Estação Pinacoteca exibe mais de 200 imagens da época em que o artista viveu em Manhattan

Conjunto inédito vem à tona agora junto de série de imagens icônicas do fotógrafo morto há quatro anos

SILAS MARTÍ DE SÃO PAULO

Borboletas e zebras. Mario Cravo Neto, morto há quatro anos, só pensava nelas, e também num elefante, em cenas no metrô de Nova York, no açougueiro que passava com uma carcaça ensanguentada sobre os ombros, nas cortinas sopradas pelo vento, na banheira enferrujada.

Em 1969, o fotógrafo se mudou para Manhattan com a que seria mãe de dois de seus filhos, a dinamarquesa Eva Christensen, que conhecera pouco antes em Salvador.

----------

> _SEU OBJETIVO_
Segundo o trecho fornecido, com quem Mario Cravo Neto se mudou para Manhattan em 1969? Responda em uma frase, por favor.

----------

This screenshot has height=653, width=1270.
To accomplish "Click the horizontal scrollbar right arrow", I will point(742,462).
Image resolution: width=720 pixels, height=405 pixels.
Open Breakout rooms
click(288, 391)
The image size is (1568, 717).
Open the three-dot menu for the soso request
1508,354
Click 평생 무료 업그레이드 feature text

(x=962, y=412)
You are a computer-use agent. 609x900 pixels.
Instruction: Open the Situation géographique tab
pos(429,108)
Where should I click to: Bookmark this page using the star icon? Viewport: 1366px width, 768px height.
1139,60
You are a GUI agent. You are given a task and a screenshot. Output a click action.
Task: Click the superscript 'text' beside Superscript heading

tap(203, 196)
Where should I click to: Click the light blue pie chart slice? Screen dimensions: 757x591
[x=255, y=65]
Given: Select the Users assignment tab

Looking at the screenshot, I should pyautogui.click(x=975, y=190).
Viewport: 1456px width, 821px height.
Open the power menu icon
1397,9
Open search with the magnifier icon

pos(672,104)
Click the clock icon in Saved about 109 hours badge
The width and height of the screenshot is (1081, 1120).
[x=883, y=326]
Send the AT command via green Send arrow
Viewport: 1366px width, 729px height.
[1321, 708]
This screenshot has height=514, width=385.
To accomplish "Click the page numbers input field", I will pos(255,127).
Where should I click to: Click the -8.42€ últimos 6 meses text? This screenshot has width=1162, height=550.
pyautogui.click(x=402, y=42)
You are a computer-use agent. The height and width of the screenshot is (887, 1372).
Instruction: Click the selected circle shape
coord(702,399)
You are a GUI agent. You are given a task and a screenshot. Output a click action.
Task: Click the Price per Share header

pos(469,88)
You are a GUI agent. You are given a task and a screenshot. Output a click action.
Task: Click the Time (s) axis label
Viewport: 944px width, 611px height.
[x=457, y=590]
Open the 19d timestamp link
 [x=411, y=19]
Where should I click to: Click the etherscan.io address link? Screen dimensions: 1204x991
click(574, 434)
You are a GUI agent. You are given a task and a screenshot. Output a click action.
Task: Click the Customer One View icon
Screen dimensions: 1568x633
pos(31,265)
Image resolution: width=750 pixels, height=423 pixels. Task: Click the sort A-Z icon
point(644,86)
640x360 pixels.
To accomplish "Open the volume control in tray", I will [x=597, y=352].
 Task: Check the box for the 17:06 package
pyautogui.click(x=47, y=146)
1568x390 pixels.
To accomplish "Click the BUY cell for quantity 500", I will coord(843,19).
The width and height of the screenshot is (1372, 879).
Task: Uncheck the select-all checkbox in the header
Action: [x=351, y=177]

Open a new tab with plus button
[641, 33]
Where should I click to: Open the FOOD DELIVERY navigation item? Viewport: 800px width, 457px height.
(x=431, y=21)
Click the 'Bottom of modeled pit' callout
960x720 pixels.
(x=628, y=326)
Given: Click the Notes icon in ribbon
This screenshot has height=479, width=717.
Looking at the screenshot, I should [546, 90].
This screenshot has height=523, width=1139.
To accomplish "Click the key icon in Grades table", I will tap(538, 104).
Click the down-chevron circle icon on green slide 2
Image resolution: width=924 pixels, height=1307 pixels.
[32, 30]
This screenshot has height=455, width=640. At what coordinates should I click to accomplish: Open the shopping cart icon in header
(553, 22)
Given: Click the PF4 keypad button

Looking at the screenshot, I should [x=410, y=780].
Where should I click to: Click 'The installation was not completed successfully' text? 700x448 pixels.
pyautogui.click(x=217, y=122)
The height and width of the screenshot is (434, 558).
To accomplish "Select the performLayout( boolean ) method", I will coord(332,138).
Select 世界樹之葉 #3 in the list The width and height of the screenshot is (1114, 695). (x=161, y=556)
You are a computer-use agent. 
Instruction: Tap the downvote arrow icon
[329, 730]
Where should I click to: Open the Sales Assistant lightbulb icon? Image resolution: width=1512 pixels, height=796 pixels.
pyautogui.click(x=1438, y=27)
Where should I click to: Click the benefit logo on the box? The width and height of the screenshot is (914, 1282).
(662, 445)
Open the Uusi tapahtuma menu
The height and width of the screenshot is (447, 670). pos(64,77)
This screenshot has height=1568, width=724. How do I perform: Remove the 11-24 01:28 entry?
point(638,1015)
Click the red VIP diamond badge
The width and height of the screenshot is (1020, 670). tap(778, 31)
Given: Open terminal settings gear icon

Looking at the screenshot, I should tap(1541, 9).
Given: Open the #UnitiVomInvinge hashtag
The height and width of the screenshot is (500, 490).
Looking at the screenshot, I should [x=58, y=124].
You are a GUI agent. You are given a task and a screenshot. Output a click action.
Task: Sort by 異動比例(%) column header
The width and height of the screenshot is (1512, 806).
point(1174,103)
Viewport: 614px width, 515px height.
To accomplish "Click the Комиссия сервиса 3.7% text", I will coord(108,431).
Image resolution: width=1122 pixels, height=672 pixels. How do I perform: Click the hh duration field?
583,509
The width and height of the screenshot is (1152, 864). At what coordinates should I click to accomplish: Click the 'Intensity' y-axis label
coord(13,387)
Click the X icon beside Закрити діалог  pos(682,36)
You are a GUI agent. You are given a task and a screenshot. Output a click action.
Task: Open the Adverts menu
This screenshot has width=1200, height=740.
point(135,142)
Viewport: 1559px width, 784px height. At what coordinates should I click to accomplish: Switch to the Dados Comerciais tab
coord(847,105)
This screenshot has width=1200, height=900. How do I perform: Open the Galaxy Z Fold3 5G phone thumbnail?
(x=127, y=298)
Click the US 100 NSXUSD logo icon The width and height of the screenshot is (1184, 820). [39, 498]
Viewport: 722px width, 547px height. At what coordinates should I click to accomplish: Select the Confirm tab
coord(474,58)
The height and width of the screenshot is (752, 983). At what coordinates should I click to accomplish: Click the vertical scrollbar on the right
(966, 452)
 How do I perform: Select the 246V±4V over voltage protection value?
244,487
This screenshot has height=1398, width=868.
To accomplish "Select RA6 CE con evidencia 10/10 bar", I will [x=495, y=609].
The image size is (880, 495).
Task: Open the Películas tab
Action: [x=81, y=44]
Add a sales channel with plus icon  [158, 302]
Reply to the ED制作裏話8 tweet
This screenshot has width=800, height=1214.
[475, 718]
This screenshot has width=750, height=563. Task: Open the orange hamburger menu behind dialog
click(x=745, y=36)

----------

> _RESPOSTA AO PROBLEMA_
Ele se mudou com a dinamarquesa Eva Christensen, que seria mãe de dois de seus filhos.